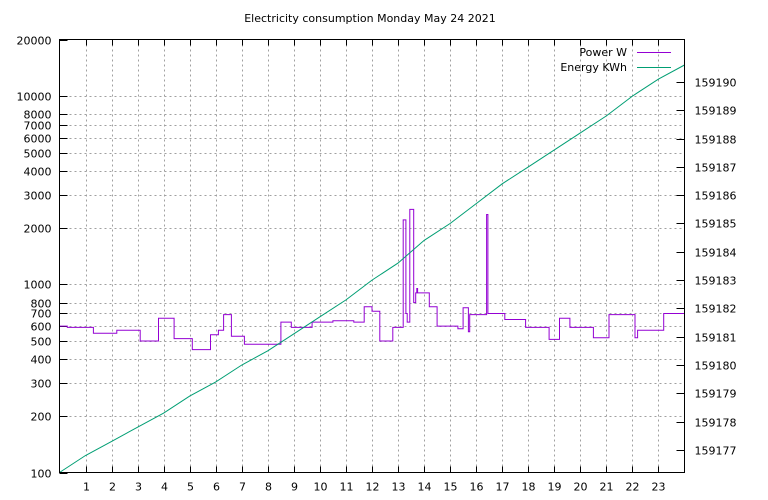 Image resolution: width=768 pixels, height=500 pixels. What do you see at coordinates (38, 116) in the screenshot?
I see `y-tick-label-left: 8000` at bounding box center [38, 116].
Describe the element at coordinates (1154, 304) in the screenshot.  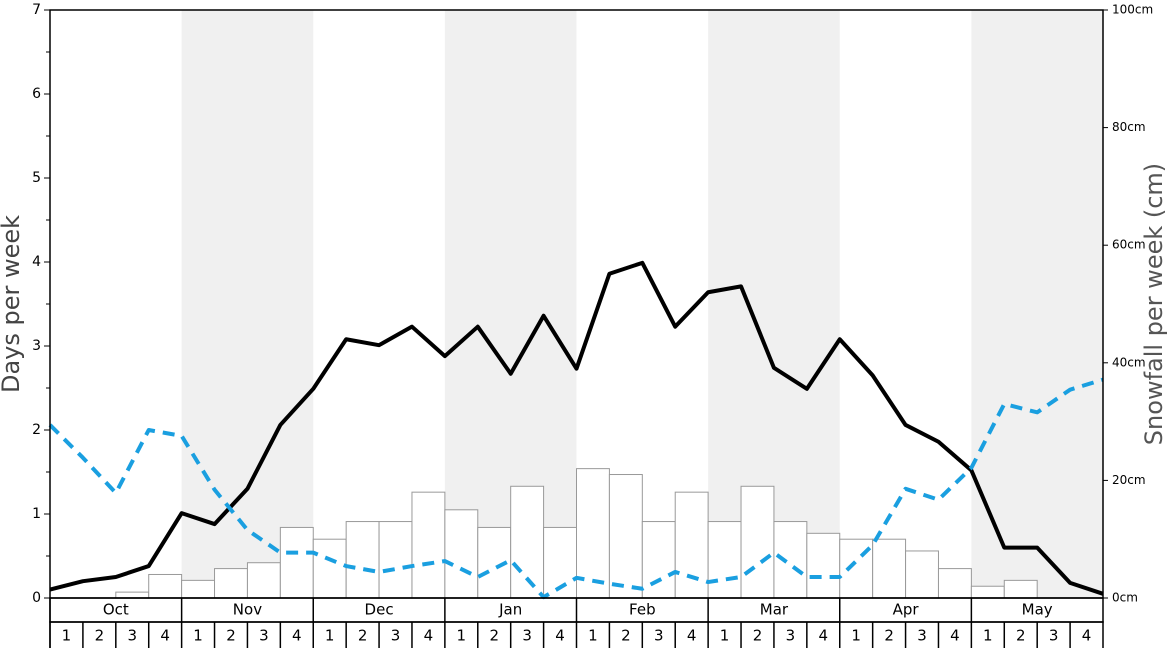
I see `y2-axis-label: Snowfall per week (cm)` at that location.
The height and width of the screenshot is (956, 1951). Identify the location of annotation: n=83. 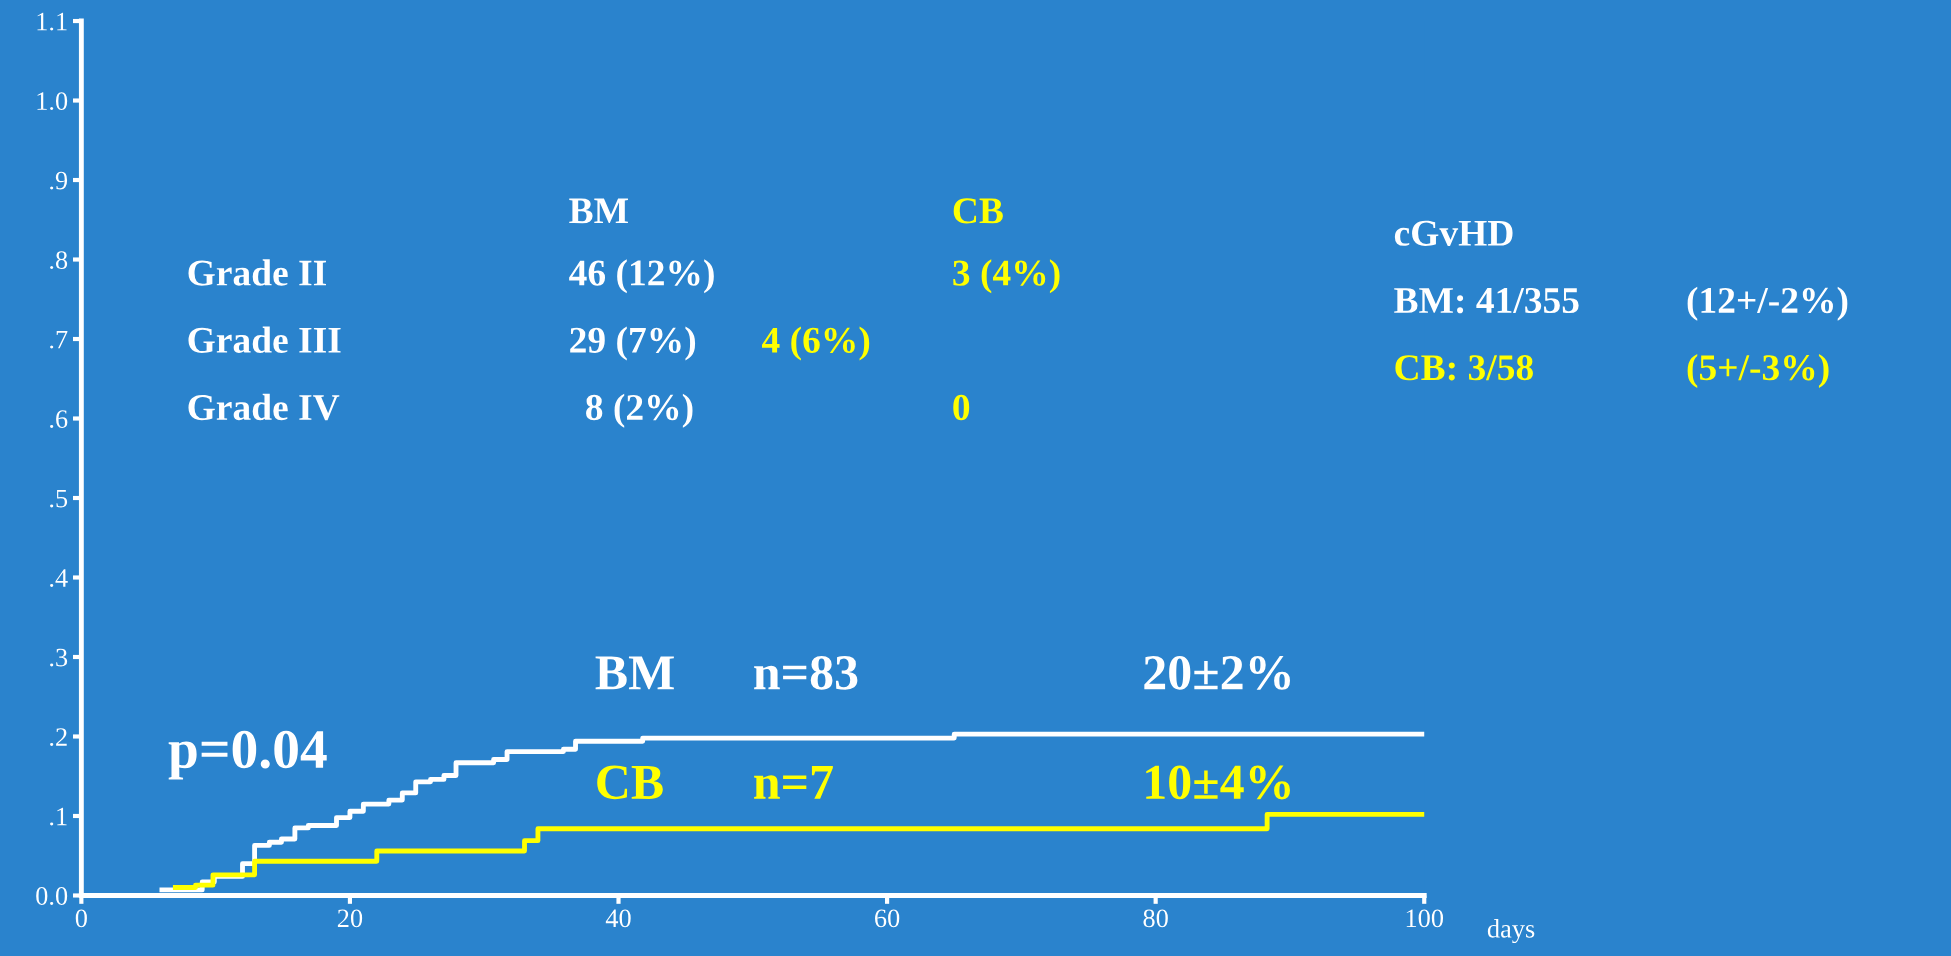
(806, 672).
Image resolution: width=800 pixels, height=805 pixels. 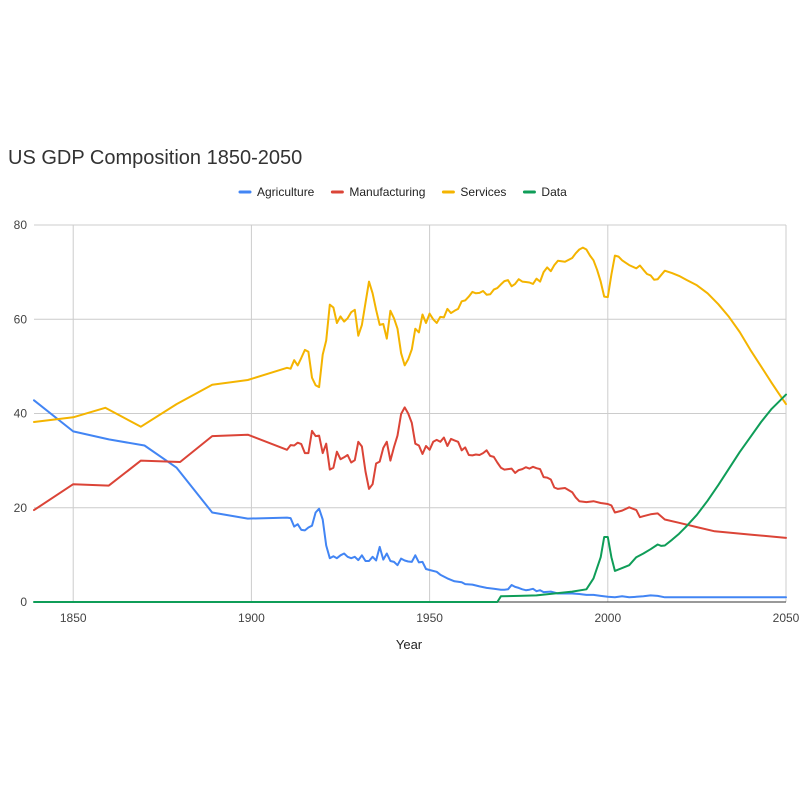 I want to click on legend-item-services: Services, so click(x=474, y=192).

_____

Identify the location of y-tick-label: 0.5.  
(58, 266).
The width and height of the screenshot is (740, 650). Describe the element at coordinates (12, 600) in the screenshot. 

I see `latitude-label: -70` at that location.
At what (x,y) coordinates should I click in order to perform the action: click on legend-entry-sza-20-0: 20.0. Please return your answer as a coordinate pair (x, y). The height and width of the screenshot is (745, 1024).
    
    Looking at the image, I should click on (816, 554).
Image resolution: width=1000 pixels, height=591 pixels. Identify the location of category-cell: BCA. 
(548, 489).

_____

WHAT YOU HAVE TO DO -
Extract the lines from the line containing "Image resolution: width=768" up to and including the line containing "Snowfall per week", reproducing them verbatim. Omit the pictures from your answer.

WRITTEN RESPONSE -
 Image resolution: width=768 pixels, height=500 pixels. What do you see at coordinates (38, 116) in the screenshot?
I see `y-tick-label-left: 8000` at bounding box center [38, 116].
Describe the element at coordinates (1154, 304) in the screenshot.  
I see `y2-axis-label: Snowfall per week (cm)` at that location.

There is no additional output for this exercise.